Based on minor's statements, the juvenile court found true the allegations as to count 1 based on the theory the minor did not set the fire himself, but rather aided and abetted the friends who did set the school building fire.
II
DISCUSSION
Minor first argues insufficient evidence supports the true finding he aided and abetted the friend (or friends) who committed the arson of a structure in count 1. We disagree.
When a minor challenges the sufficiency of the evidence supporting the juvenile court's true finding of the criminal allegations contained in a Welfare and Institutions Code section 602 petition, we apply the same standard of review that applies to any claim made by a criminal defendant challenging the sufficiency of the evidence on appeal. (In re Ryan N. (2001) 92 Cal.App.4th 1359, 1371; see In re Y.R. (2014) 226 Cal.App.4th 1114, 1118.) We review the entire record in the light most favorable to the judgment to determine whether it contains reasonable, solid, credible evidence from which a reasonable trier of fact could find the criminal allegations against the minor true beyond a reasonable doubt. (People v. Johnson (2015) 60 Cal.4th 966, 988.) We do not invade the province of the trier of fact by reweighing the evidence, or by reconciling competing circumstances and redrawing competing inferences from those circumstances; it is the trier of fact—not the appellate court—which must be convinced beyond a reasonable doubt of the truth of the allegations against the minor. (People v. Alexander (2010) 49 Cal.4th 846, 917; People v. Bradford (1997) 15 Cal.4th 1229, 1329.) Even the testimony of a single witness may provide the trier of fact with sufficient evidence to support a true finding. (People v.
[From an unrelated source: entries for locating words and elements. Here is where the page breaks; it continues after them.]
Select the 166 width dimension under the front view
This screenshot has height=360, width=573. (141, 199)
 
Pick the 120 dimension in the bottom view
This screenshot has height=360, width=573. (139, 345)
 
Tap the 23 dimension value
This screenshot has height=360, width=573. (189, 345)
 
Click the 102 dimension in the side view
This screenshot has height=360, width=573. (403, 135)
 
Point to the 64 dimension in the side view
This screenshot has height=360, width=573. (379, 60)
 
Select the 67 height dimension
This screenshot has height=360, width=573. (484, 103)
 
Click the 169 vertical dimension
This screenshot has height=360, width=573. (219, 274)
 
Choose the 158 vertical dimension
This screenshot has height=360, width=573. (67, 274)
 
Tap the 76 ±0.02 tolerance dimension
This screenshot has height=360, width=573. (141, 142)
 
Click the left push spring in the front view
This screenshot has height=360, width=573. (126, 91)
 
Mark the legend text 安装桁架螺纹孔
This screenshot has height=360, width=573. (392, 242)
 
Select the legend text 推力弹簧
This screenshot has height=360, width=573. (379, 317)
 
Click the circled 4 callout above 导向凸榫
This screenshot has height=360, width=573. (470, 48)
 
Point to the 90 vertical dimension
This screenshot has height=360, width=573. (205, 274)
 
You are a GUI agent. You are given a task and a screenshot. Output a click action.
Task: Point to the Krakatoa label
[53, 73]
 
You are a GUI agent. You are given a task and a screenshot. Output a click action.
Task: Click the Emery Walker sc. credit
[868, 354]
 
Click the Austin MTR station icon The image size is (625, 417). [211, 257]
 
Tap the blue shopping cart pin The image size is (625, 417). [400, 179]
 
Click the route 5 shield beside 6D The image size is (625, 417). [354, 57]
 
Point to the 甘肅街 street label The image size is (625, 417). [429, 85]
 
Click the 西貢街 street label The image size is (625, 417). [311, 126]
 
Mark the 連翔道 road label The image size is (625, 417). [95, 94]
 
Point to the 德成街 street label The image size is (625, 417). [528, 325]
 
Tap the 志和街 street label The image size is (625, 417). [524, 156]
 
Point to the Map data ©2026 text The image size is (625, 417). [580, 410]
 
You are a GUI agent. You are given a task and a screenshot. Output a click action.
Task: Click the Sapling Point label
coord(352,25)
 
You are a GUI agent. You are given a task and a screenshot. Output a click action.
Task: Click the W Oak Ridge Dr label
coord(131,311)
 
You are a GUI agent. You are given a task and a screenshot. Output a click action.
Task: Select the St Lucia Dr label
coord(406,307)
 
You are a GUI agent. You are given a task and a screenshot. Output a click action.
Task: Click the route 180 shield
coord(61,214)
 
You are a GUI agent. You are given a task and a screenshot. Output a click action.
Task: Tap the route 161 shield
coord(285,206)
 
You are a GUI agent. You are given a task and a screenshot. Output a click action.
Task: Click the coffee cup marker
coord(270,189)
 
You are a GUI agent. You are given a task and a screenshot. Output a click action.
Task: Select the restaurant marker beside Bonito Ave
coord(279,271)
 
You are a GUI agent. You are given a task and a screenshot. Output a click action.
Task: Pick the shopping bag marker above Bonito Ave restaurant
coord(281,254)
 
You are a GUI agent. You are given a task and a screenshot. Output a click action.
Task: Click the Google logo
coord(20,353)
Elliott (2012) 53 Cal.4th 535, 585.) To succeed under this review, then, a minor bears the heavy burden of establishing that no reasonable trier of fact could have found the criminal allegations true beyond a reasonable doubt. (People v. Lewis (2009) 46 Cal.4th 1255, 1289-1290.)
A. Aiding and Abetting Arson of a Structure
Minor does not dispute that the arson at the abandoned school building took place. Rather, his argument centers on the nature of his involvement in that arson, as he claims he was merely present and passively accompanied his friends throughout the arson—nothing more.
A person aids and abets the commission of a crime when he or she "acting with (1) knowledge of the unlawful purpose of the perpetrator; and (2) the intent or purpose of committing, encouraging, or facilitating the commission of the offense, (3) by act or advice aids, promotes, encourages or instigates, the commission of the crime." (In re Gary F. (2014) 226 Cal.App.4th 1076, 1080.) In determining whether the People have proven these elements beyond a reasonable doubt, the juvenile court may also consider the minor's "presence at the scene of the crime, companionship, and conduct before and after the offense." (In re Lynette G. (1976) 54 Cal.App.3d 1087, 1094-1095; see People v. Nguyen (2015) 61 Cal.4th 1015, 1054.) Though the general rule is that "neither presence at the scene of a crime nor knowledge of, but failure to prevent it, is sufficient to establish aiding and abetting" liability (People v. Campbell (1994) 25 Cal.App.4th 402, 409 (Campbell)), a minor's on-scene presence coupled with the minor's voluntary accompaniment of the perpetrator before and during the offense nevertheless serves as strong evidence of aiding and abetting liability (Id. at pp. 409-410). A minor's flight also is "one of the factors which is relevant in determining consciousness of guilt" for purposes of establishing aiding and abetting liability. (Lynette G., at p. 1095.) Finally, a minor's inconsistent stories may also serve as evidence reflecting consciousness of guilt. (People v. Benson (1989) 210 Cal.App.3d 1223, 1233.)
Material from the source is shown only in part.